It was our 19th Wedding Anniversary on Wednesday a figure which automatically takes me through to next year which will be our 20th and worthy of all the pomp, circumstance and luxurious travel it deserves. At this juncture, I don’t know whether I’m looking forward to the same time next year, or whether we should be carpe diem seizing the day while the going is good. After all, everything is relative and 2020 hasn’t been our worst year by a country mile.
Rather, while there have certainly been some struggles, we’ve also had some surprising good luck and overall I think we’re coming out ahead. Not that this stops us from being very conscious of the horrors, disappointments and draining inconveniences which are still being endured globally. However, I don’t want to appeal to the sympathy vote ourselves when compassion, understanding, financial support and love really need to be channeled towards those who need it most and that isn’t us.

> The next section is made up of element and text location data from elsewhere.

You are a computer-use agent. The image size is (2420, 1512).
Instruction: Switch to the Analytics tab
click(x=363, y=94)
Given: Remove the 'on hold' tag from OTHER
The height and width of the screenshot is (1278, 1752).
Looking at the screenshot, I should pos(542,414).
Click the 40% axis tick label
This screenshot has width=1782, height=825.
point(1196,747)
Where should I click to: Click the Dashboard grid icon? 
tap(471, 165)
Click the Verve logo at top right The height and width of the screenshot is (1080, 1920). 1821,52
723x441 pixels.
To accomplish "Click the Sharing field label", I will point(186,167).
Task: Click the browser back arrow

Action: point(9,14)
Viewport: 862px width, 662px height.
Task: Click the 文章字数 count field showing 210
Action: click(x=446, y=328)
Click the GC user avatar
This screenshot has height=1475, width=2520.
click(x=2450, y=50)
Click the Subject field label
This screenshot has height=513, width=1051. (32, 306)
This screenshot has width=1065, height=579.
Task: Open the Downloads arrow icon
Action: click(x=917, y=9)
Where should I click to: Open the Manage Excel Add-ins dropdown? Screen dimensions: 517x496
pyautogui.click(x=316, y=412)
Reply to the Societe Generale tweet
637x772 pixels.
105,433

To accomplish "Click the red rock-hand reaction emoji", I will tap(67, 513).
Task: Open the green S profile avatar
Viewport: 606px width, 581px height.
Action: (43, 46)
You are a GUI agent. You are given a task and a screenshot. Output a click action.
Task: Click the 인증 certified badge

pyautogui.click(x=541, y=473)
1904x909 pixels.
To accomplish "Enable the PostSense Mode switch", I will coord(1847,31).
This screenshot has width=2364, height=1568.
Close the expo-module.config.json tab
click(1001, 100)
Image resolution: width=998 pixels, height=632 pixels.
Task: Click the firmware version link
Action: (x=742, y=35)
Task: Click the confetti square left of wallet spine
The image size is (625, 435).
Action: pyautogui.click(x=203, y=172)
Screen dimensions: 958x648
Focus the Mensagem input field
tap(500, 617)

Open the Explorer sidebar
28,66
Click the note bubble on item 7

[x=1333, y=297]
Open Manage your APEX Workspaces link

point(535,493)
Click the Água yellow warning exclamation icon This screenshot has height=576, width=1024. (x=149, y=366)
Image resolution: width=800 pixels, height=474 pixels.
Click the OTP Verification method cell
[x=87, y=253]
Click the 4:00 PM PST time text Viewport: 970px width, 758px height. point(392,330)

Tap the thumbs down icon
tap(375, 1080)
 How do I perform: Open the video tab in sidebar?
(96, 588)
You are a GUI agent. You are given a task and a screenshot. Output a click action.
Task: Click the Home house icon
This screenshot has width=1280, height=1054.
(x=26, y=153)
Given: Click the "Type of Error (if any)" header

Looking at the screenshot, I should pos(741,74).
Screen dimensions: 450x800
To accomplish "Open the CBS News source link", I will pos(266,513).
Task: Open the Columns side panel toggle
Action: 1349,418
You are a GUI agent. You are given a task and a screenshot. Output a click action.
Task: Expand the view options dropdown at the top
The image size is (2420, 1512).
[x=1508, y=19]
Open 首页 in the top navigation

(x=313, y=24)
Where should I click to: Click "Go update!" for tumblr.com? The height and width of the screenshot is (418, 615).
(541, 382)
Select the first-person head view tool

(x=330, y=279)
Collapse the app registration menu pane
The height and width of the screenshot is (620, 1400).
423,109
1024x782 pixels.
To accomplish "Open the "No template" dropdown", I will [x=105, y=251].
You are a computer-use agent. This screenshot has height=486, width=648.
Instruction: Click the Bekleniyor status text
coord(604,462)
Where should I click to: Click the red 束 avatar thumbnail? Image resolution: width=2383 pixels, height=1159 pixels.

However, I did want to celebrate and acknowledge that Geoff and I have made it this far. Share that we actually did manage to get out for an indulgent, romantic lunch at our favourite special venue…the Impact Plans Cafe at nearby Empire Bay. Although we’ve had quite a few luxurious sunny days, this wasn’t one of them. Indeed, it was cold and wet and we even wondered whether the cafe would still be open for a late lunch after Geoff had attended a zoom meeting for work. However, it was like they were just waiting for us and only a couple of tables were taken, which was wonderful in terms of staying covid safe. I’m naturally cautious about going to cafes even though there’s virtually no known covid around here.
As I considered this post, I wondered whether to to put the wedding photo first as the featured image, or whether to start off with our older, more decrepit selves and then flash back to Cinderella and Prince Charming on their big day when, to use the Australian vernacular “we scrubbed up awlright”.
Knowing what lies ahead, I feel tired just looking at those two naive “babes in the woods”. This is actually how my father refers to himself and my mother when my birth started going horribly wrong like an express train accelerating straight over cliff, except I was stuck and not moving anywhere. I can relate to that ourselves looking back. No matter how prepared or cocky you might be, you simply have no idea what’s going to hit you right between the eyes. That’s what we should have been prepared for, instead of thinking about a five year plan.
Nineteen years down the track, it only natural to ask whether we’d go back and do it all again?
“Can it be that it was all so simple then
Or has time rewritten every line
If we had the chance to do it all again
Tell me, would we?
-The Way We Were.
Or, would we run, possibly even in two opposite directions?
I don’t know. There’s a big part of me now that thinks Geoff and I should’ve boarded a yacht and just kept sailing continuously out towards the sunset. Don’t go chasing rainbows. Stand tall like a sunflower and stare deep into those rays and not turn round.
However, I suspect this life of simplicity, without the love and responsibilities of becoming parents, wouldn’t be as rich. That a life well-lived is a textured tapestry filled with ups and downs and no one’s trajectory usually keeps just going up and up.
That’s not to say I’ve given up. As a writer, I still believe in stories and one day I’ll get there after all these years of scribbling and tapping away. I’ll have that published book clutched firm in the palm of my hand.
I don’t know what that has to do with our wedding anniversary, except I do. Our marriage is a partnership and due to my disability and severe health conditions, I haven’t been able to work in the way I expected and to maintain my career in marketing. Indeed, after going through chemo and almost giving up the ghost a few times, it no longer seemed quite so relevant either. I didn’t care how many widgets were sold. I wanted people to be content. I wanted our world to be a better place. All the extra layers of fluff really didn’t matter most of the time. That good loving, caring relationships were more important and I also felt I had a lot to relay through my writing and research. Not just my own observations and opinions, but also those gathered up along the road. Wisdom, after all, is a collective “being”. It’s not just the product of one mind.
Meanwhile, I want to go and dig up our wedding photos etc and show the kids. We also have our wedding video which we’ve never edited and have certainly never shown the kids or any of our current friends. I wonder what they’ll think of the two glamorous love birds? I wonder if they even see a glimpse of us?